Les députés ont consacré la séance, samedi dernier, avant la clôture des travaux, à la mise en place de la Haute Cour de Justice et à la prestation de ses membres. Selon la loi, la HCJ est composée de 7 juges dont 4 députés que l’Assemblée élit à son sein et 3 magistrats professionnels désignés respectivement par la Cour de cassation, le Conseil d’Etat et la Cour des comptes.

La veille c’est par un vote à bulletins secrets et à la proportionnelle que les 4 députés membres de la HCJ ont été élus. Il s’agit des députés : Karidjo Mahamadou ; Issaka Ali ; Ibrahim Mohamed et Jadi Adamou. A ceux-là il faut ajouter les magistrats professionnels suivant : Abdoulaye Djibo ; Salissou Ousmane et Ibrah Laouel Lélégomi.

Tous les 7 ont prêté serment devant l’Assemblée nationale en ces termes : « je jure et promet de bien et fidèlement remplir mes fonctions, de garder le secret des délibérations et des votes auxquels j’aurais été amené à participer et de me conduire en tout comme un digne et loyal magistrat ».
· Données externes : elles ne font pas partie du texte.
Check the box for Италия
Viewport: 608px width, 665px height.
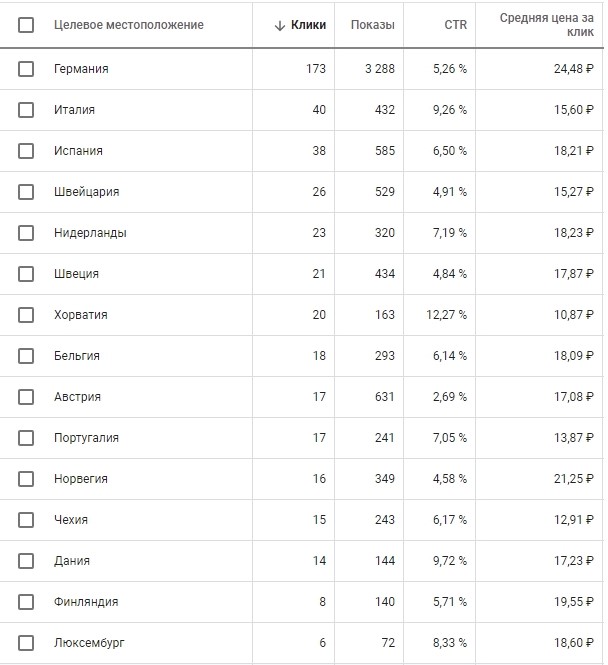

Quant à la séance plénière de vendredi dernier, elle a été consacrée à la présentation et la discussion du Rapport annuel d’exécution du Budget 2015 de l’Assemblée nationale. En effet les dispositions de l’article 57 de la Résolution n°0001/AN du 19 janvier 2012, portant Règlement Financier et Comptable de l’Assemblée nationale stipulent que :

« Un rapport de gestion est adressé à la Commission des Finances et du Budget par les Questeurs au plus tard les deux (2) mois qui suivent la fin de chaque exercice. La Commission des Finances dresse rapport à la session de mars à la plénière de l’Assemblée nationale, de l’exécution de son mandat du suivi de l’exécution du budget au titre de la gestion précédente ».

Aux termes du Rapport présenté et défendu par les deux Questeurs il ressort qu’au cours de l’exercice 2015, le Budget voté de l’Assemblée nationale était de 15 milliards 744 millions 465 milles 448 FCFA. Les dépenses de l’Assemblée nationale au cours de cette année budgétaire 2015 se sont élevées à 15 milliards 010 millions 379 milles 525 FCFA. Soit un taux d’exécution de 95,34% et un disponible de 734 millions 085 milles 923 FCFA.

Lors des débats les réactions des députés sur ce Rapport étaient nuancées. Certains se sont félicités en gros de la rupture avec les années précédentes où l’Assemblée nationale accusait d’énormes dépassements budgétaires. Mais d’autres, tout en faisant le même constat, ont cependant déploré qu’il persiste encore des irrégularités dans la gestion des crédits, en mettant notamment en cause des aspects comme la qualité du processus de passation de certains marchés ; le manque d’une nomenclature budgétaire digne de ce nom ; le manque de structures techniques de contrôle d’exécution des marchés et bien d’autres laxismes.

Des recommandations ont été faites non seulement par la Commission des Finances et du Budget de l’Assemblée nationale qui a établi le Rapport mais aussi par les députés au cours du débats. Ces recommandations vont dans le sens de changer positivement les choses.